* [What to do]:
Output each line of the data word for word, from the first through the line that holds "The width and height of the screenshot is (1270, 952).", and leave off whatever follows.

* [Data extracts]:
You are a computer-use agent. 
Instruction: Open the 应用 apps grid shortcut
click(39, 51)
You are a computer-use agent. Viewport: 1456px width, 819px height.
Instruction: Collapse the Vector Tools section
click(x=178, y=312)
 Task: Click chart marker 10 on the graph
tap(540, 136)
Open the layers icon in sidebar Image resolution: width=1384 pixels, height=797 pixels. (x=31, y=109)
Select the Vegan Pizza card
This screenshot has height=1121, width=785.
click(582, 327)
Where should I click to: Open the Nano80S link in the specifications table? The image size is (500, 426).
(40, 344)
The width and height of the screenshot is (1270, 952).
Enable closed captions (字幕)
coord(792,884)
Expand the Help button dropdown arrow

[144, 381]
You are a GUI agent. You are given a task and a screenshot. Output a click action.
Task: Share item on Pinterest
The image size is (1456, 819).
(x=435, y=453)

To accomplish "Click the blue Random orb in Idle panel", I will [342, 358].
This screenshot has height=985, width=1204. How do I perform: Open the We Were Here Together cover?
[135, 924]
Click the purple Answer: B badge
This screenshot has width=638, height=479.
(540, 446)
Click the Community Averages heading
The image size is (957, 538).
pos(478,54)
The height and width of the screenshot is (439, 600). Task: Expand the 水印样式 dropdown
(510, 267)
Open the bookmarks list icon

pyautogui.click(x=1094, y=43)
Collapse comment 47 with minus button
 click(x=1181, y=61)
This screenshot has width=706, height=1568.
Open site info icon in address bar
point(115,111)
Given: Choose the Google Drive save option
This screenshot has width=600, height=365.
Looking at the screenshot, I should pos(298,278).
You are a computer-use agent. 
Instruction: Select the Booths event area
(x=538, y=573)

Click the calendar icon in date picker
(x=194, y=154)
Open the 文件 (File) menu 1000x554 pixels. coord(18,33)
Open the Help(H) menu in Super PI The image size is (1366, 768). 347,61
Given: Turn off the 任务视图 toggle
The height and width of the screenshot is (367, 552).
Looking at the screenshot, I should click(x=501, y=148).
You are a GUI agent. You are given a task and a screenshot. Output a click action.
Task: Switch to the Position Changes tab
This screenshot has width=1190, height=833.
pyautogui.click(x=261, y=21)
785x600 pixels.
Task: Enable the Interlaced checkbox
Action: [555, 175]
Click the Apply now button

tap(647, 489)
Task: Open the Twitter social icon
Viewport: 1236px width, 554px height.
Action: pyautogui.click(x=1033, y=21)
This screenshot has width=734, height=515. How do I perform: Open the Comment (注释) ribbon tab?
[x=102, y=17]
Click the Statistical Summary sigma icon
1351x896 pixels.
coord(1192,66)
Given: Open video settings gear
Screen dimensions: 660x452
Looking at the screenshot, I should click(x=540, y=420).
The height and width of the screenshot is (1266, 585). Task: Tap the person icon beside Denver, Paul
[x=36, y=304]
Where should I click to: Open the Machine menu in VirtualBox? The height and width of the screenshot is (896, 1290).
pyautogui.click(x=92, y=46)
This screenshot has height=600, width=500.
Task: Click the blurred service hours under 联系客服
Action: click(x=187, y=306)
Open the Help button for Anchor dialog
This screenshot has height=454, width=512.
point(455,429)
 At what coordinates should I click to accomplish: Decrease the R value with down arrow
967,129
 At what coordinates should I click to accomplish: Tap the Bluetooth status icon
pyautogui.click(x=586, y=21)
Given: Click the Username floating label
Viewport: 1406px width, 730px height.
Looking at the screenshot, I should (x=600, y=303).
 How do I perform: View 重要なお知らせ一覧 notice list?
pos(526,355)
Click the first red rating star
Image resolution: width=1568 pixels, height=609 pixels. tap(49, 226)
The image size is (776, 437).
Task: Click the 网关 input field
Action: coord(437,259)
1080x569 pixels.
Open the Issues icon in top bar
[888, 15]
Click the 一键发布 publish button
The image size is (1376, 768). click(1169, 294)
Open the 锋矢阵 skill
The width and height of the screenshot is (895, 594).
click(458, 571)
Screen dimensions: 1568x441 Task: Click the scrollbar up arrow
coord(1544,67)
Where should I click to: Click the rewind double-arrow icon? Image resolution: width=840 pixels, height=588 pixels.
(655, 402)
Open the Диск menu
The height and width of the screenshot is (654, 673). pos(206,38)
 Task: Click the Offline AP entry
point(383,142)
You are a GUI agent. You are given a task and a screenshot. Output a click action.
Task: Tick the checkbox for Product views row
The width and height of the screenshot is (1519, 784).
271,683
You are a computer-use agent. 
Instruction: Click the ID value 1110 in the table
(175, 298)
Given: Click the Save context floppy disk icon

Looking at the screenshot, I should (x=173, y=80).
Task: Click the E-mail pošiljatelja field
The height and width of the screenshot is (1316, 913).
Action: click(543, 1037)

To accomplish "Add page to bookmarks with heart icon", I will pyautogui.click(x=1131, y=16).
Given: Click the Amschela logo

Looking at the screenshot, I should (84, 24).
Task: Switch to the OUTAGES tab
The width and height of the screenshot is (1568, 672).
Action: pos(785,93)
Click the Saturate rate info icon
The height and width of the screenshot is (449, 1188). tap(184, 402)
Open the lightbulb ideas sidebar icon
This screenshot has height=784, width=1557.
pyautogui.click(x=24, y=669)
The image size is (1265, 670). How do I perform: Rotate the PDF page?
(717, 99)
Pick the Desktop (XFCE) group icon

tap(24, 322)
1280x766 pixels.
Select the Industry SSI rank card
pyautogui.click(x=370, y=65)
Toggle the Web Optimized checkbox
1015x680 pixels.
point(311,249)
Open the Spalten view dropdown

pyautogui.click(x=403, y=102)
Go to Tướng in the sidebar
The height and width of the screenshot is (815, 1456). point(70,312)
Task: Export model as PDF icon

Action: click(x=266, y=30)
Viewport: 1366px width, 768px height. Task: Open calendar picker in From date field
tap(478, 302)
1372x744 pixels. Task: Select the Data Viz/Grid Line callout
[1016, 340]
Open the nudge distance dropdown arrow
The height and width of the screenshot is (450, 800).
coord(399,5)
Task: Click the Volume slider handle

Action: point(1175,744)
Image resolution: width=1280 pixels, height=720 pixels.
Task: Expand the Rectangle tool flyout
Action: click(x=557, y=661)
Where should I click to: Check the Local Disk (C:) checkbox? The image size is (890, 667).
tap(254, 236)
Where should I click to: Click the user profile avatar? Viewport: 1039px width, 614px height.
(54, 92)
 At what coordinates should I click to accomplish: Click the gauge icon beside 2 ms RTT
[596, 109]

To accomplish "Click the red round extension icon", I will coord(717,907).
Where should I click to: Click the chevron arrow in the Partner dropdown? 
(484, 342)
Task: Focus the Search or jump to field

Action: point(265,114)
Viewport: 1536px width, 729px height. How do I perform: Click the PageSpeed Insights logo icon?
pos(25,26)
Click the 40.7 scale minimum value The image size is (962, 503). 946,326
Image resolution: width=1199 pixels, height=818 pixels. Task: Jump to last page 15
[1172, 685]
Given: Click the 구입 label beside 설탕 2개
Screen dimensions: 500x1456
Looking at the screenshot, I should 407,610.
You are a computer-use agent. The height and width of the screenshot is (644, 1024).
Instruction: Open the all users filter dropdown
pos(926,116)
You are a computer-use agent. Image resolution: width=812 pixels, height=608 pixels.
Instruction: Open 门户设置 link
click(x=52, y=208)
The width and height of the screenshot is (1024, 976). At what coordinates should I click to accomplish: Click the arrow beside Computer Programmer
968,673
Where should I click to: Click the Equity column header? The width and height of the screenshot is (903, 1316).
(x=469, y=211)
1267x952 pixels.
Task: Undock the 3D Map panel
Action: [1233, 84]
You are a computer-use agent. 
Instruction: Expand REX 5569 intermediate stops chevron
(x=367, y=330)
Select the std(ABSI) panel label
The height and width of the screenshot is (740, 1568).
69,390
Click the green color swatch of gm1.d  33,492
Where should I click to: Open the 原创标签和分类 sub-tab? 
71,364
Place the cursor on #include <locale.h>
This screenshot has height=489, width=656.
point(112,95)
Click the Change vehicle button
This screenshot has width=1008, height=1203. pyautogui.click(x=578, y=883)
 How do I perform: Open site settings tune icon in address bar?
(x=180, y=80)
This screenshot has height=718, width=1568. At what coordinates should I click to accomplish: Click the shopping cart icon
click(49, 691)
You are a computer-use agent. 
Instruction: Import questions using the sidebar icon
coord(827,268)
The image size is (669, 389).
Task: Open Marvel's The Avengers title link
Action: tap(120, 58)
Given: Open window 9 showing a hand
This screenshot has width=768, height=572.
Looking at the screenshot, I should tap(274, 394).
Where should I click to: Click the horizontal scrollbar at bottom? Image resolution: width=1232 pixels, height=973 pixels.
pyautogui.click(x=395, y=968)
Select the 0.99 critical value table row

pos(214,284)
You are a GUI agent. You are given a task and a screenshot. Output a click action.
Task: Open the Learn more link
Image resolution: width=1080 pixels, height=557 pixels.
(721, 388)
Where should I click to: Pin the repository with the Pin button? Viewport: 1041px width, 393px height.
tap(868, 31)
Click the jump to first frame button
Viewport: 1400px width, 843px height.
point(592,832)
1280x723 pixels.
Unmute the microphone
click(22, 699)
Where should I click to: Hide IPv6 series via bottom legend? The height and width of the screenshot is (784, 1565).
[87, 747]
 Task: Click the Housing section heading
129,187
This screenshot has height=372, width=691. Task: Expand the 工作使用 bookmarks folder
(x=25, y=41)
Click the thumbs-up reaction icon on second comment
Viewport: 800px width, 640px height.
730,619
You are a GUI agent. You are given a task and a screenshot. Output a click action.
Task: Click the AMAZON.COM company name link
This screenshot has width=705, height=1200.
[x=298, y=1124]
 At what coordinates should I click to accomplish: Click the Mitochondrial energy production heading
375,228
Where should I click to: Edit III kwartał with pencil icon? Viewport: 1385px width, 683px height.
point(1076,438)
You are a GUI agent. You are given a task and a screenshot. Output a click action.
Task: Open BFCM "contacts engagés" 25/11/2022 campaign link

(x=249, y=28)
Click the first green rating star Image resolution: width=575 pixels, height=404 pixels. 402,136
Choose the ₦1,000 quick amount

* [Response for this exercise]:
You are a computer-use agent. 
Instruction: Open the 应用 apps grid shortcut
click(39, 51)
You are a computer-use agent. Viewport: 1456px width, 819px height.
Instruction: Collapse the Vector Tools section
click(x=178, y=312)
 Task: Click chart marker 10 on the graph
tap(540, 136)
Open the layers icon in sidebar Image resolution: width=1384 pixels, height=797 pixels. (x=31, y=109)
Select the Vegan Pizza card
This screenshot has height=1121, width=785.
click(582, 327)
Where should I click to: Open the Nano80S link in the specifications table? The image size is (500, 426).
(40, 344)
The width and height of the screenshot is (1270, 952).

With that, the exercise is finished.